- Your assignment: Only the lines from the one bearing "At what coordinates" through the end of the entries should be output, exactly as they stand, and pictures should be skipped.

- Stored items:
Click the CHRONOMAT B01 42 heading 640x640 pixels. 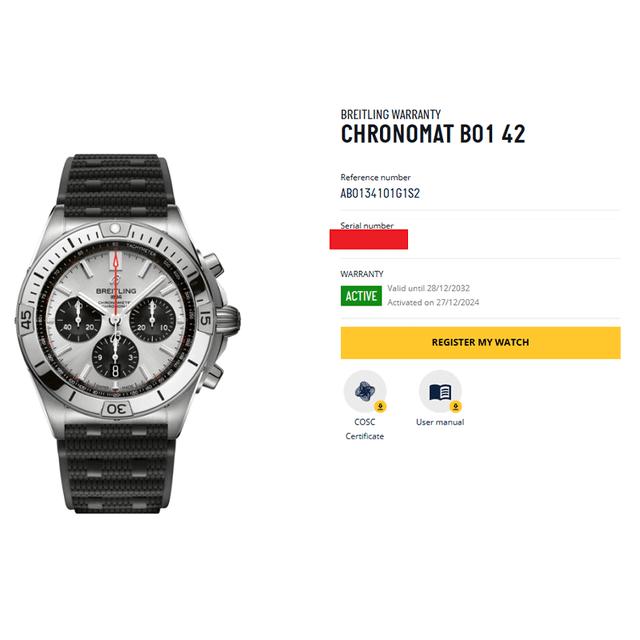433,133
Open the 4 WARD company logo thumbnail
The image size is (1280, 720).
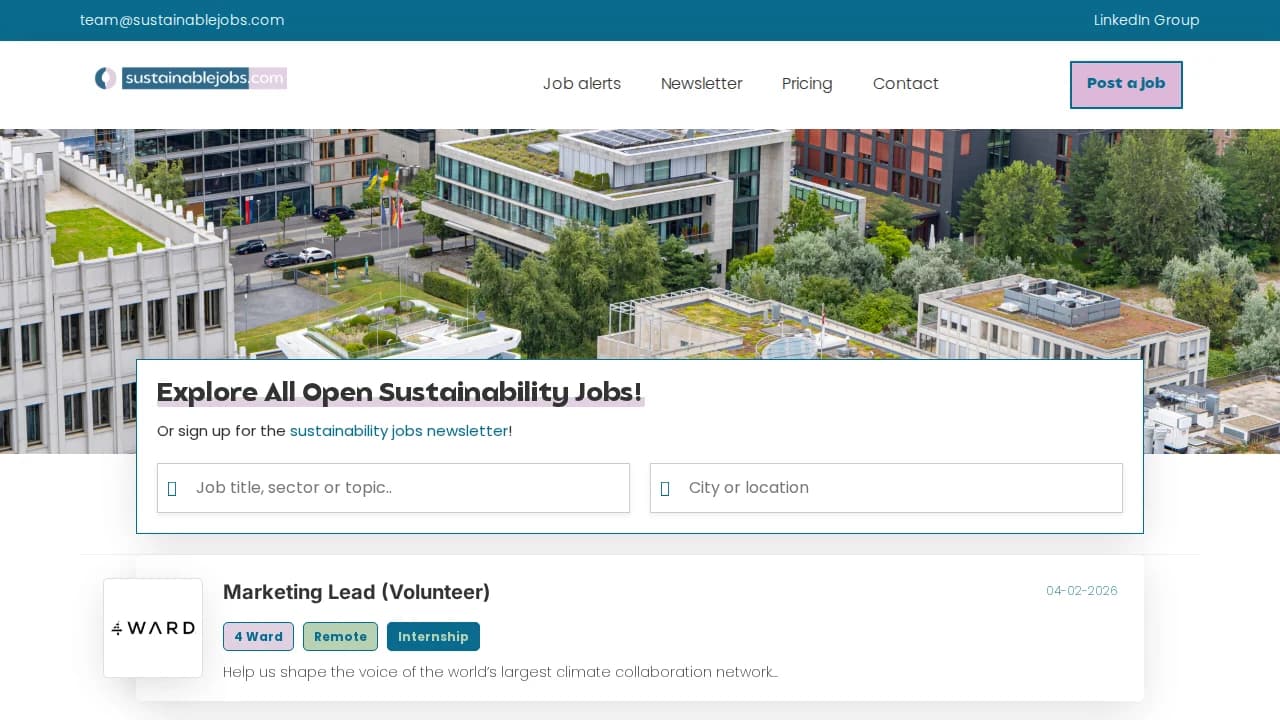click(x=153, y=628)
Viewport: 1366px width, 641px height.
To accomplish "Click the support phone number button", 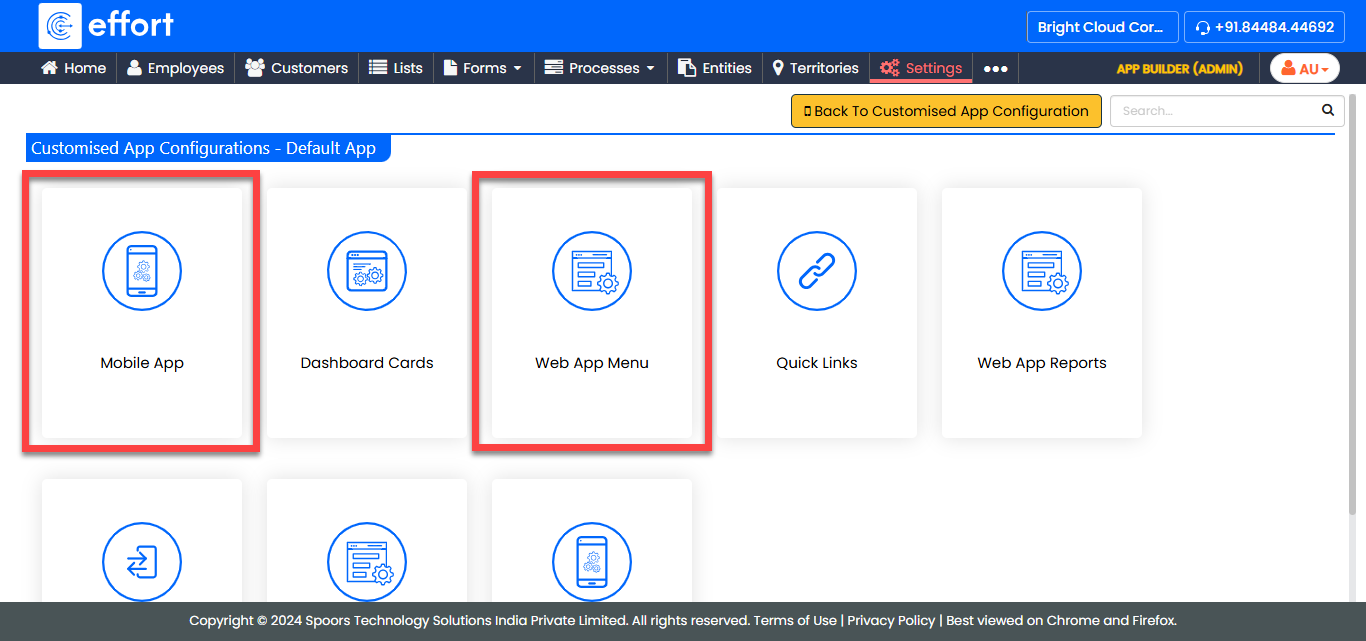I will pyautogui.click(x=1264, y=27).
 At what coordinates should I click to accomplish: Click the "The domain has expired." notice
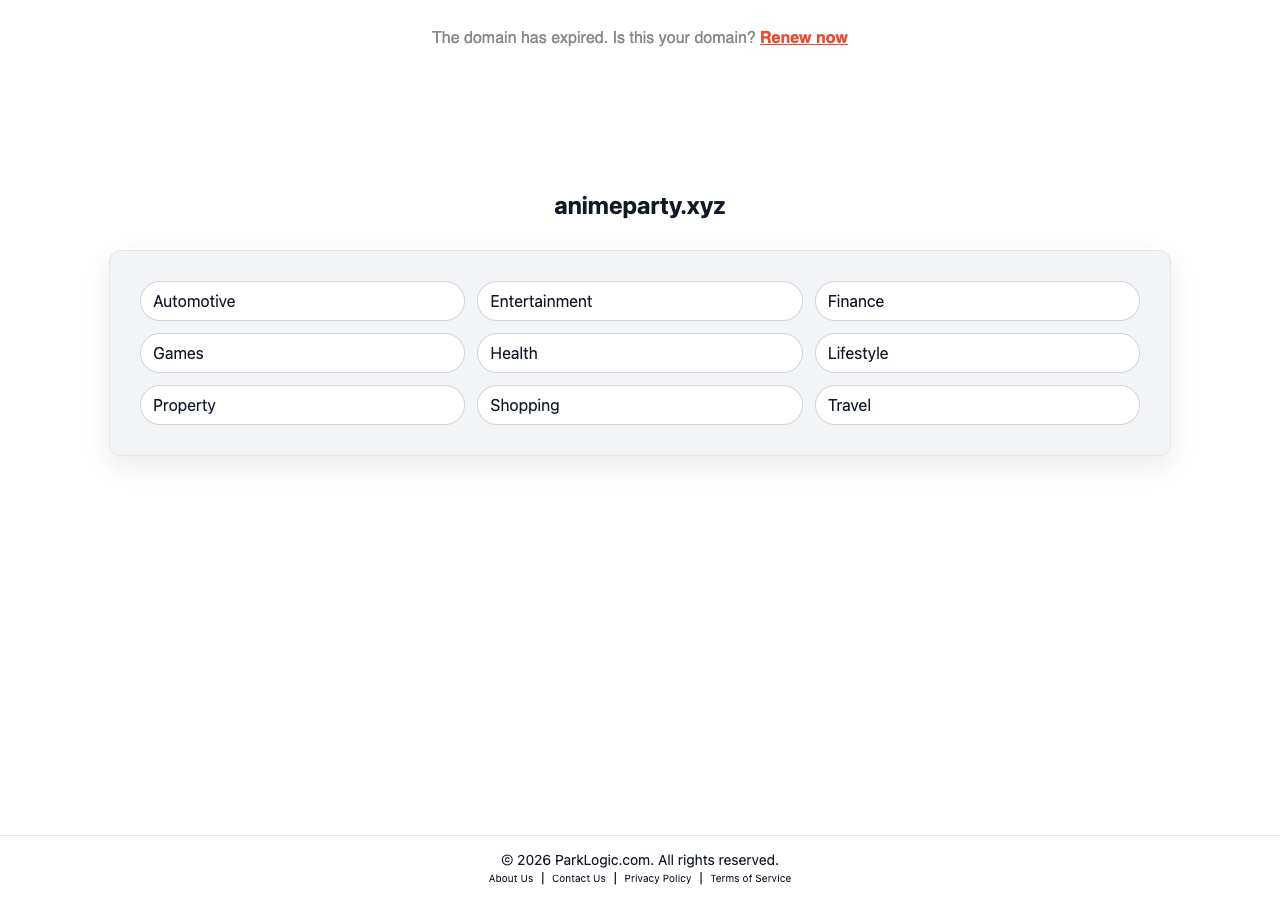click(x=520, y=38)
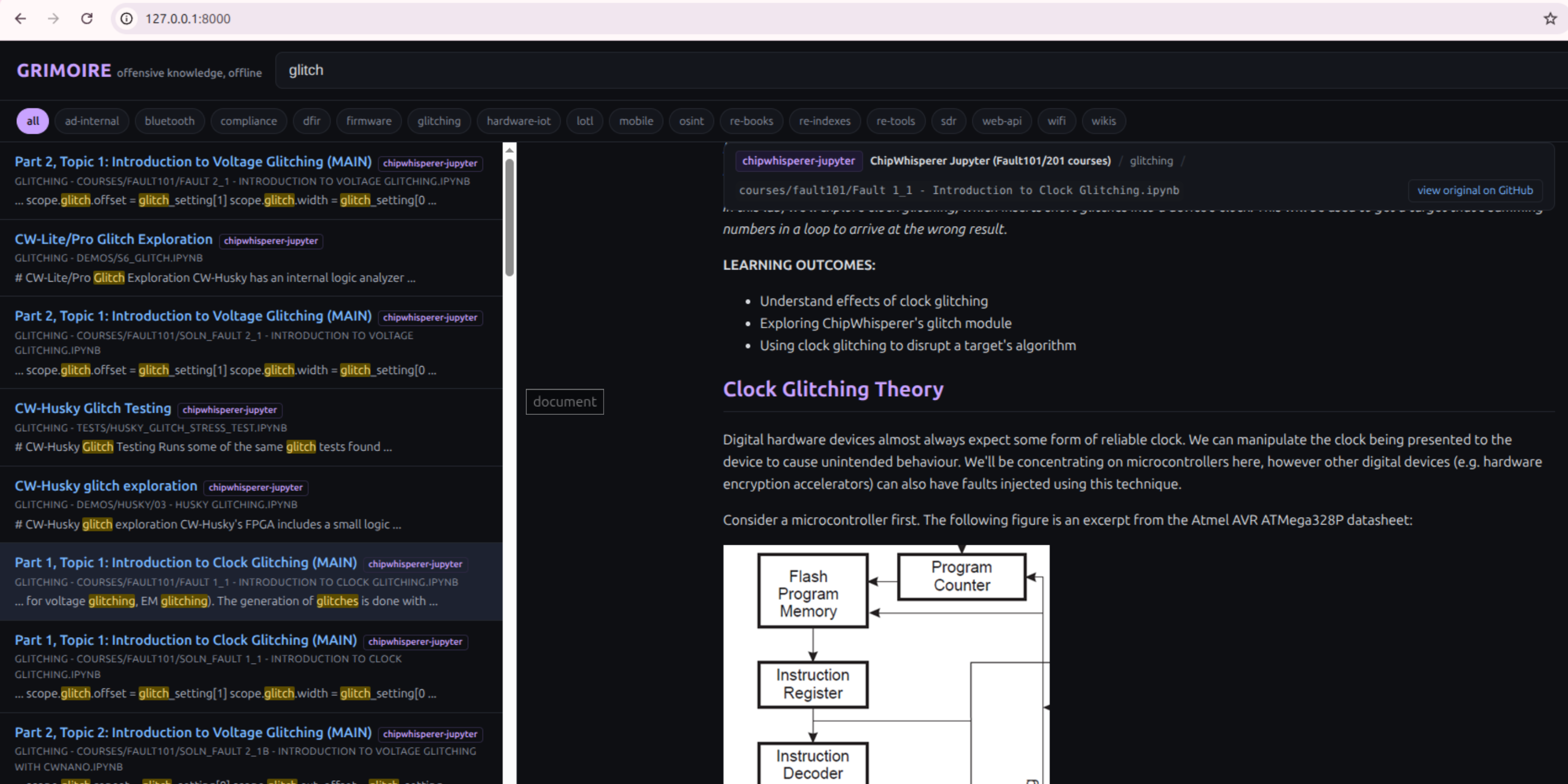The image size is (1568, 784).
Task: Click the search field containing 'glitch'
Action: pyautogui.click(x=921, y=70)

- Your response:
 At what coordinates should I click to accomplish: Click the "The domain has expired." notice
click(x=520, y=38)
The image size is (1568, 784).
Task: Click the search field containing 'glitch'
Action: pyautogui.click(x=921, y=70)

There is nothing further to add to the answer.